August 19, 2011 by wcobserver
Let’s face it… it doesn’t matter if you love your kids with all the power of an exploding super nova. There are those little moments… those split seconds… that allow the faint whispers from the back of your mind to creep forward and say, “hmmm… how obscenely rich would I have been if I’d never had kids?”
I didn’t say they were blood curdling screams… just the little nagging murmurs… the “what ifs,” that hit you when you realize the monthly cost of having kids is roughly the same as a payment on a Learjet.
For some people it happens at Christmas. But I look at Christmas as more of a head on collision that you can see coming for miles away. You might not be able to get out of the way, but at least you can brace yourself for the impact. The back-to-school season, on the other hand, is more like being sideswiped on an empty back road on a Sunday morning. You don’t think about it until it hits. But the impact leaves you stunned, confused and wondering what happened.
If you don’t have kids you probably don’t know what I’m talking about and you might even think I’m exaggerating. But trust me, these days, the right clothes, accessories and back-to-school supplies for one child cost roughly as much as a two-week vacation in the South of France… but without all the flakey, delicious croissants.
It’s not that I resent the cost of buying paper, pens and pencils. Although I admit, if my fourth grader actually uses “48 – # 2 wood pencils,” in the next 9 months, I’ll have to wonder if he’s eating them as a mid-morning snack. But overall I have no problem buying something that falls under the category of writing implements, or even a distant cousin of writing implements. I DO, however, resent having to buy the following items: baby wipes, Ziploc bags, band-aids, hand sanitizer, hand soap and ace bandages. Those aren’t school supplies they’re a first aid kit. Once we’ve gone that far, what’s next on the “supply” list… coffee and cigarettes?
Ok… maybe I sound a litter cynical.
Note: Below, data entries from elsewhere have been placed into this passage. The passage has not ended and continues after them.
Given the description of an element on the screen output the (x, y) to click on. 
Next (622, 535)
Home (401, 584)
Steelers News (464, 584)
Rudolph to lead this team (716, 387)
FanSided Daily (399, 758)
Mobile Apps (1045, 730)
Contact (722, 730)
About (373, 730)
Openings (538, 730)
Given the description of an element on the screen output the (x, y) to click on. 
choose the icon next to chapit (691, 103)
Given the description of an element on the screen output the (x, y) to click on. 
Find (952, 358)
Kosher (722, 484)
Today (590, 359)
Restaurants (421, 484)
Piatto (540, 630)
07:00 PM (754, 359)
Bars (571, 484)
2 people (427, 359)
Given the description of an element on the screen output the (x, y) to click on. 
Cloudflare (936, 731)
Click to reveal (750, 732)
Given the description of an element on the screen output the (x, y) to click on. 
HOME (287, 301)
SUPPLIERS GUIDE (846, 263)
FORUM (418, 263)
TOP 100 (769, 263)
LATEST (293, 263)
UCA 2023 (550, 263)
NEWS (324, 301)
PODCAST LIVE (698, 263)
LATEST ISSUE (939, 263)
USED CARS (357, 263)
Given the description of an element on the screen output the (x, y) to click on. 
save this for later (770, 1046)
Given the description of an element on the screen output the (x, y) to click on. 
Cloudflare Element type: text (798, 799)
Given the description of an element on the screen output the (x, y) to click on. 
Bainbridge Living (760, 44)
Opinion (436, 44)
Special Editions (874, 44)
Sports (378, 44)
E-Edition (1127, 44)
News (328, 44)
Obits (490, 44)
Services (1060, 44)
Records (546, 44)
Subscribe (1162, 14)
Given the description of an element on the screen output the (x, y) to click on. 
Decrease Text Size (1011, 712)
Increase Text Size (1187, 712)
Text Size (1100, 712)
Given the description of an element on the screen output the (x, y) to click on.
But even if you think you’ve gotten through the mind-blowing preparation part of the season… you’ve gotten the haircuts, the new sneakers, and the cool backpack designed to withstand a week on K2… after all that… there’s still the final kicker. That’s the part when your kids expect you to make the final week of the season “special.” After a summer of schlepping around 43 different friends, making 29 trips to the pool and buying 684 bomb pops in a 10-week period, parents still get this question. “Are we actually gonna do something fun before the summer ends?”
Now the kid doesn’t remember all the “fun” stuff he’s gotten to do already because… on average… a kid has the memory of a goldfish… that is, for remembering all you’ve done for him. On the other hand, the endless days of summer can turn a 9-year old into an idiot savant when it comes to keeping track of what you’ve done for his sister or brother. It’s like having your performance reviewed by Rainman. “You played Battleship with him for 47 minutes, but you only played Legos with me for 32. See you don’t even like me.” And by that point, well… you don’t like him, so it’s hard to debate the issue.
The truth is if kids had the wherewithal to organize a national summer association, their motto would be, “what have you done for me lately?” But if the emotional and financial cost of going back to school keeps going up, parents will start developing a motto all their own… “homeschool… when you just can’t afford to get them out of your hair.”